O silêncio tem sido a palavra de ordem de Bethânia, desde que se instalou a controvérsia sobre o tal site de poesia, quando sua participação numa iniciativa que envolvia dinheiro público e novas tecnologias foi convertida pela quase totalidade da mídia (e pela fúria dos leitores e comentadores de sites e blogs) num processo de linchamento público raramente visto e certamente desmerecido.Bethânia, apesar de sua sabedoria, provavelmente não soube calcular, por distração ou por boa fé, nesses “tempos estranhos” em que só se sabe discutir através de sentenças maniqueístas (só existem o bem absoluto e o mal mais sórdido) o efeito que teria o seu nome — o nome de alguém tido pelo público como o de uma santa — associado ao uso do erário. Foi como jogá-la aos leões.
Desde então, Bethânia se recolheu. Parou praticamente de falar à imprensa e, num gesto radical, tirou o seu site do ar e jamais o reativou. Muita gente em seu círculo apela para que ela volte atrás nesse particular, mas ela não arreda pé: não quer nada com esse meio, o meio digital. Sente saudades, como disse no recital, dos anos 1960, 70, até os 80, quando as pessoas se reuniam para trocar emoções, no lugar de ficarem em seus mundinhos de ruídos e simultaneidades polisassaturadas.
Para sua produção, seu marketing, seus contatos, seus fãs informatizados, ficou difícil a vida sem o site. Não deixa, porém, de ser admirável ver alguém assim determinado a dar uma banana à digitália. Ela é Bethânia, “Guerreira, guerrilha” (título do livro-poema de Reynaldo Jardim relançado por iniciativa de Ramon Mello e Marcio Debellian). É Bethânia com ela mesma, e todos os santos e orixás, fazendo seu gesto de protesto, punho cerrado como em “Carcará” (perdi o bis com “Carcará” por causa de um rendez-vous telefônico de trabalho que me fez sair do teatro e que se revelou inútil).
Bethânia está além do tempo, do ruído e do silêncio.

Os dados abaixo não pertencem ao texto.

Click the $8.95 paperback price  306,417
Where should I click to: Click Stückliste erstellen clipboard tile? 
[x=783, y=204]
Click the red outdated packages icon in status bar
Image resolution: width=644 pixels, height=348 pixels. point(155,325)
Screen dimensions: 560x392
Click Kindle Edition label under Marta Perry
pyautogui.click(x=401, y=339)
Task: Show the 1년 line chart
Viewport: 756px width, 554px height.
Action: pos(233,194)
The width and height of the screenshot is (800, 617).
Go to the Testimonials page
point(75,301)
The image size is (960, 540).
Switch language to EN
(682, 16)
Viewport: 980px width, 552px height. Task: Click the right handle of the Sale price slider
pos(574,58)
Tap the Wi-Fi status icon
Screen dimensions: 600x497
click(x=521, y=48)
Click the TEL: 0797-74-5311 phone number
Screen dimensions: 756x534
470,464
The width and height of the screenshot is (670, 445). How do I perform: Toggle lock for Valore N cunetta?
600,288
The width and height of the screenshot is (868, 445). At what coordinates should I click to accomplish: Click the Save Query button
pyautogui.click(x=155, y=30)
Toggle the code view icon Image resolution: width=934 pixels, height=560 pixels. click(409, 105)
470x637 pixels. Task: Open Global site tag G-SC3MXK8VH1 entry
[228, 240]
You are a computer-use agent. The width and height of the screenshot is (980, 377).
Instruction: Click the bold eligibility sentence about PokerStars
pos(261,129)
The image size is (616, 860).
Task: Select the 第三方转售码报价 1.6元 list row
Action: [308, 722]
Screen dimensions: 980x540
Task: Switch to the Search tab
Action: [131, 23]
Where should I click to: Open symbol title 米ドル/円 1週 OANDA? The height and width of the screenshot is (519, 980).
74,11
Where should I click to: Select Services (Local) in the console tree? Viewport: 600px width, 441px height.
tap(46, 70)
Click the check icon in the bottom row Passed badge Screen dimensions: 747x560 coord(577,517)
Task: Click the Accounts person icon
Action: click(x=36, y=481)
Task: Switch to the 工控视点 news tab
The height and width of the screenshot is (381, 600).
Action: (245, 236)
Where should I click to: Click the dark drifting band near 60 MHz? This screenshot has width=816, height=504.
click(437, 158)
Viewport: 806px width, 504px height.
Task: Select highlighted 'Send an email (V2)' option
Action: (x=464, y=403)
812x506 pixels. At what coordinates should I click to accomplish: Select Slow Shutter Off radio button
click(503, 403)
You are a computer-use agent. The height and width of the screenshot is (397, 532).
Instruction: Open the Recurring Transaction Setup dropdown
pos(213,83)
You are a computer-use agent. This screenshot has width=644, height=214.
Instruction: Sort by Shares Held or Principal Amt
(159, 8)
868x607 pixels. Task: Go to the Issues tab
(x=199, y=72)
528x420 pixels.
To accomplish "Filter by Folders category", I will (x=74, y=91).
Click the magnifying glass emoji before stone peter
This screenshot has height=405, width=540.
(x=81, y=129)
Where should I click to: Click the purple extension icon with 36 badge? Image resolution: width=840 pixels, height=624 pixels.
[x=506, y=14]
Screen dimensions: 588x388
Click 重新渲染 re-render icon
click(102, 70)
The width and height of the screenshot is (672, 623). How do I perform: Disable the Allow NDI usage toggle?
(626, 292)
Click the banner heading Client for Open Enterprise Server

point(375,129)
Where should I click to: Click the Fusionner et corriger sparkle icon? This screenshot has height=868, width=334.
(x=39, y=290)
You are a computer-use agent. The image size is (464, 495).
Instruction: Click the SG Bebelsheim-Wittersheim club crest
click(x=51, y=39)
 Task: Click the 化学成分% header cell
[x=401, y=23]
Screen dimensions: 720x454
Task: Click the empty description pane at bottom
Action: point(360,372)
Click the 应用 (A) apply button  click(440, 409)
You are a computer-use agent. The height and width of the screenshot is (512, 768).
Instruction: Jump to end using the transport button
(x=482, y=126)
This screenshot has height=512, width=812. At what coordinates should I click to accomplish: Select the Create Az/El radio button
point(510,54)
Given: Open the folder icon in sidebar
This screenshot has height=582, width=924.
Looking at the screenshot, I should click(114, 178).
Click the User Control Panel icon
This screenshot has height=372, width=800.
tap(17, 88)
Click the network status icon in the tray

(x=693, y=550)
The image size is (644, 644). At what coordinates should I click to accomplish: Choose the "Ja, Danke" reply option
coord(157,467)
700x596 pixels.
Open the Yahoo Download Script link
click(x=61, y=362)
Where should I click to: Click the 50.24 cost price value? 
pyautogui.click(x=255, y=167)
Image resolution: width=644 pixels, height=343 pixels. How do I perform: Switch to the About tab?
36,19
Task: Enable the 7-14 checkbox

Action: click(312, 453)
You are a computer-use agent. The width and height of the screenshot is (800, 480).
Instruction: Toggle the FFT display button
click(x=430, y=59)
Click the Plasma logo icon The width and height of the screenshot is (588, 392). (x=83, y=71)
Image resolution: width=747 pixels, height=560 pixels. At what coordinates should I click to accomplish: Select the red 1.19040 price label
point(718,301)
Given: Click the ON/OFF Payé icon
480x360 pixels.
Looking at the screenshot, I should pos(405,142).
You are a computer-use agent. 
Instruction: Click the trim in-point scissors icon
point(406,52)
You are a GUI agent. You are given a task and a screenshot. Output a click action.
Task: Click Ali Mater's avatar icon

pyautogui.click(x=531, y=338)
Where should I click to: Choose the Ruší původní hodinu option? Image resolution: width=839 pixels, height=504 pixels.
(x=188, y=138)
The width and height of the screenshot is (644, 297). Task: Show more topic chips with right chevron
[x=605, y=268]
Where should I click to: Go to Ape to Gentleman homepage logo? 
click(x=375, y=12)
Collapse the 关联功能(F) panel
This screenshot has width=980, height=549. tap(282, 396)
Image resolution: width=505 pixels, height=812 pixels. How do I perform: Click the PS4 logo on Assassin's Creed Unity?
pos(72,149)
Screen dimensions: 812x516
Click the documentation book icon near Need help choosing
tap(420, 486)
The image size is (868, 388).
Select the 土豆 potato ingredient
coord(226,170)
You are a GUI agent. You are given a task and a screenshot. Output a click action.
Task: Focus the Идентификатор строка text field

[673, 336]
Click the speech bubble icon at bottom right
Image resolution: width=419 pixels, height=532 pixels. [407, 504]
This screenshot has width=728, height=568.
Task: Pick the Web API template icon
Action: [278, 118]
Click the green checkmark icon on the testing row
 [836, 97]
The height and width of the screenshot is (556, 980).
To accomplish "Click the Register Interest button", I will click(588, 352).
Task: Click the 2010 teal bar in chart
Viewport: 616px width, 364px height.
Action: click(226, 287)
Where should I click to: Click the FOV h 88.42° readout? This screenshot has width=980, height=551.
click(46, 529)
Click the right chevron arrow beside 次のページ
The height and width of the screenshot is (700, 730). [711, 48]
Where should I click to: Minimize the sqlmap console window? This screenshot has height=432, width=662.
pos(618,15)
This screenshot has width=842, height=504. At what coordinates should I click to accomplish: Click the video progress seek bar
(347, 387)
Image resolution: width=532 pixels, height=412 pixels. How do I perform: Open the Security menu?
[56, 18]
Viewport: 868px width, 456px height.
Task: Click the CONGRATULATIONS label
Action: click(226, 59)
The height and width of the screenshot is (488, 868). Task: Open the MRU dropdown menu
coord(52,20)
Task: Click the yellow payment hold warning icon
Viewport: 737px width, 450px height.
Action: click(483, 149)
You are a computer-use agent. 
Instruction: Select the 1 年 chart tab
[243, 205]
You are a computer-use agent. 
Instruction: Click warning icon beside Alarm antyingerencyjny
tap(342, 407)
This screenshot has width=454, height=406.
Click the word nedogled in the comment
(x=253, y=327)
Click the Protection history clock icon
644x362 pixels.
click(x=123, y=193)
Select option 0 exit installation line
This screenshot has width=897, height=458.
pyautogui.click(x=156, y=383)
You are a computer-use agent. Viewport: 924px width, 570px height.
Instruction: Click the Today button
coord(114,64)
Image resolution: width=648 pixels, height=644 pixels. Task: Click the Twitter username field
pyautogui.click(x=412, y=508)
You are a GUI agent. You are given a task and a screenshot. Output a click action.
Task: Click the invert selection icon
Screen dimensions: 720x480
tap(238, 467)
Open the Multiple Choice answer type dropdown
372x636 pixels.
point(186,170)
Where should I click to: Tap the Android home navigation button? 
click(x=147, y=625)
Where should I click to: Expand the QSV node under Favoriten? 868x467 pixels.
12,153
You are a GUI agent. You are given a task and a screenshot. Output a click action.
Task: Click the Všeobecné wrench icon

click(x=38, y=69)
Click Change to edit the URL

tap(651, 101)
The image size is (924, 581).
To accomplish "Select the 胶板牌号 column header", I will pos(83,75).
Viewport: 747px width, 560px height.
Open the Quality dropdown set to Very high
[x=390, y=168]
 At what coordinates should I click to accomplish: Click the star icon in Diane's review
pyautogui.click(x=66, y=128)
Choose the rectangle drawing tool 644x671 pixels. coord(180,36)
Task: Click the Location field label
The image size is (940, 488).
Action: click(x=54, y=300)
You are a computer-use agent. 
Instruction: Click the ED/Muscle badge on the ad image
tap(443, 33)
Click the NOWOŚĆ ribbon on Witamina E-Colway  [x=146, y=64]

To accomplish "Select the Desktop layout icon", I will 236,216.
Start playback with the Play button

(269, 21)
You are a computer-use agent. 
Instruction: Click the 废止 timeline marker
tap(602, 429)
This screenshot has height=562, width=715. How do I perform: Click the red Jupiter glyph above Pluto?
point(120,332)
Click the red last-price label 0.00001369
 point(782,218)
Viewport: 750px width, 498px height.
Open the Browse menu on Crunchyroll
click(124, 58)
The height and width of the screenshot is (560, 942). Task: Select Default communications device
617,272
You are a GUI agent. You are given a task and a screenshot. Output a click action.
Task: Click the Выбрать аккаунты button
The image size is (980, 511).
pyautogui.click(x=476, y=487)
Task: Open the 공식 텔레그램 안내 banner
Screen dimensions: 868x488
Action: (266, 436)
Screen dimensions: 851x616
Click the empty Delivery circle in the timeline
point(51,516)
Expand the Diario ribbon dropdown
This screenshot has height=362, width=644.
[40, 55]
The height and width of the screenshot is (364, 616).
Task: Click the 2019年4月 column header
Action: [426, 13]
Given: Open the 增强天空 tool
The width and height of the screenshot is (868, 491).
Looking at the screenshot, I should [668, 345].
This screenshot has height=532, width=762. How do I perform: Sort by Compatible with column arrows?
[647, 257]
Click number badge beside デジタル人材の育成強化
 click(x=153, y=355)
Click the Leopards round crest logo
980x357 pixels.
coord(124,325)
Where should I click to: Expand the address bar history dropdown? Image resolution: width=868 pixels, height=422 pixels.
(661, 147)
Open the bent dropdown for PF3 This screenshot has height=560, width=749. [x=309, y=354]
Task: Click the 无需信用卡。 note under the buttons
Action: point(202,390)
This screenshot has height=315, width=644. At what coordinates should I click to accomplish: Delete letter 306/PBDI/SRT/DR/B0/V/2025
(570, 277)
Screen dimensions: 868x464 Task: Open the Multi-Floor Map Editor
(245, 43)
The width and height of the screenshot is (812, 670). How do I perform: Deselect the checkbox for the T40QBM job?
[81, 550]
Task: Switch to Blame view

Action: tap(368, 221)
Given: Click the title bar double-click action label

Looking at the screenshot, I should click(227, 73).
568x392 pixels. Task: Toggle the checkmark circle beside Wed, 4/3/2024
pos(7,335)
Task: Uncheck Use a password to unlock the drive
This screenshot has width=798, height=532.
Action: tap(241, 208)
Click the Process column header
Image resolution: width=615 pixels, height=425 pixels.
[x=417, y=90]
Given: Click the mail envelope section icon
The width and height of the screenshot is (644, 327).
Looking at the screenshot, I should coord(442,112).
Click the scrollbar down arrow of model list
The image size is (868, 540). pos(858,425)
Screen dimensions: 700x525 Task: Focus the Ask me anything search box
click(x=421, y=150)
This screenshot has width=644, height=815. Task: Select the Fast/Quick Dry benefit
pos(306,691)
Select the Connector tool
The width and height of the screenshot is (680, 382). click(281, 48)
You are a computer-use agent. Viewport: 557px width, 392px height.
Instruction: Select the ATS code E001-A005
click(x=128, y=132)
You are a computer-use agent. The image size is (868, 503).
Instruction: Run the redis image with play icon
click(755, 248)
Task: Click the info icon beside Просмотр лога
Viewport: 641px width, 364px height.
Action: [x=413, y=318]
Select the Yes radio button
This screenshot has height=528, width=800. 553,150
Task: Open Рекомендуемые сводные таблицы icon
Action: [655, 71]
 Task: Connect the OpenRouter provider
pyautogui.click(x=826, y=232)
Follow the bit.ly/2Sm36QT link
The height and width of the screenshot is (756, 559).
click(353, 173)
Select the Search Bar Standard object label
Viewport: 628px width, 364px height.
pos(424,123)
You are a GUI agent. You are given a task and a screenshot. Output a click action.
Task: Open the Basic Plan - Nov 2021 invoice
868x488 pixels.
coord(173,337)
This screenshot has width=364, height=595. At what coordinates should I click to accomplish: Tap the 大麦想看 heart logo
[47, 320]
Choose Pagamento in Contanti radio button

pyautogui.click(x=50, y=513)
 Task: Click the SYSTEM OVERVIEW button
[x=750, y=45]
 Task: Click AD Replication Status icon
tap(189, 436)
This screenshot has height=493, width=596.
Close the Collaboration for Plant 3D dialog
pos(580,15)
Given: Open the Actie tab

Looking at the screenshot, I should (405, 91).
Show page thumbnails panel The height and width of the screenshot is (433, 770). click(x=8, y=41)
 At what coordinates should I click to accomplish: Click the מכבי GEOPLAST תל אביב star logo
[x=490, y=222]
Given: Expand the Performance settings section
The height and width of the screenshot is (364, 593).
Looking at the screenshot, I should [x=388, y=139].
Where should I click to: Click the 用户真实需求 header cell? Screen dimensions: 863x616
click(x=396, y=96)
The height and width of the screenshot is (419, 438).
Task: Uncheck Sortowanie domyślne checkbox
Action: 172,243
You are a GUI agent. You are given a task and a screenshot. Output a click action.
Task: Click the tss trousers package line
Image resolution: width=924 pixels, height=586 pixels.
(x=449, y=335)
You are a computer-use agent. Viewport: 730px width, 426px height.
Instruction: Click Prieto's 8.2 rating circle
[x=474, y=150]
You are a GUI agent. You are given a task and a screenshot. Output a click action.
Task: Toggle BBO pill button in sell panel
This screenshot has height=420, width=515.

Ela sabe “fabricar distâncias”, como no poema de Jorge de Lima. E, quando ela julgar por bem, voltará ao ciberespaço. Ou não. Dane-se.Para finalizar, Bethânia recitando “Os sapos” de Bandeira fazendo inflexões coloquiais no estribilho (foi, não foi...) é um trabalho celestial de atriz. A menção ao ensino público (via professor Nestor de Oliveira) é uma porrada. E a leitura da epifania amorosa de Riobaldo, bem mais lenta e declamada do que a velocidade do pensamento quando se lê Guimarães, é uma redescoberta da pólvora.
Quanto ao “Carcará”, contaram-me que o êxtase foi tamanho que a proibição de filmar se desfez e os celulares se libertaram. E que em certo ponto, sua voz não era mais a sua voz, e sim algo que dos céus baixou. Está no YouTube, mas não vou assistir, em respeito ao voto de silêncio eletrônico de Bethânia. Só assisto quando o site voltar ao ar. Paciência se não vi. Vi, não vi, vi...
terça-feira, outubro 04, 2011
MARIA BETHÂNIA GUERREIRA GUERRILHA

Editor: Eduardo Coelho
Organização: Marcio Debellian e Ramon Mello
Editoração e Produção Gráfica: Leandro Collares.
Imagens: Alisson Sbrana
Trilha Sonora: Loudes Ábido

Ode poética a Maria Bethânia proibida pelo regime militar ganha nova edição, 43 anos depois, com dois shows-recitais da cantora
Luiz Felipe Reis [O Globo – Segundo Caderno – 4 de outubro de 2011]
Às duas horas da manhã, Maria Bethânia foi surpreendida com 20 homens à porta de casa. Era dezembro de 1968. O AI-5 fora decretado havia poucos dias, e, sem qualquer explicação, a cantora foi levada a um quartel da Zona Norte do Rio. O interrogatório atravessou a madrugada.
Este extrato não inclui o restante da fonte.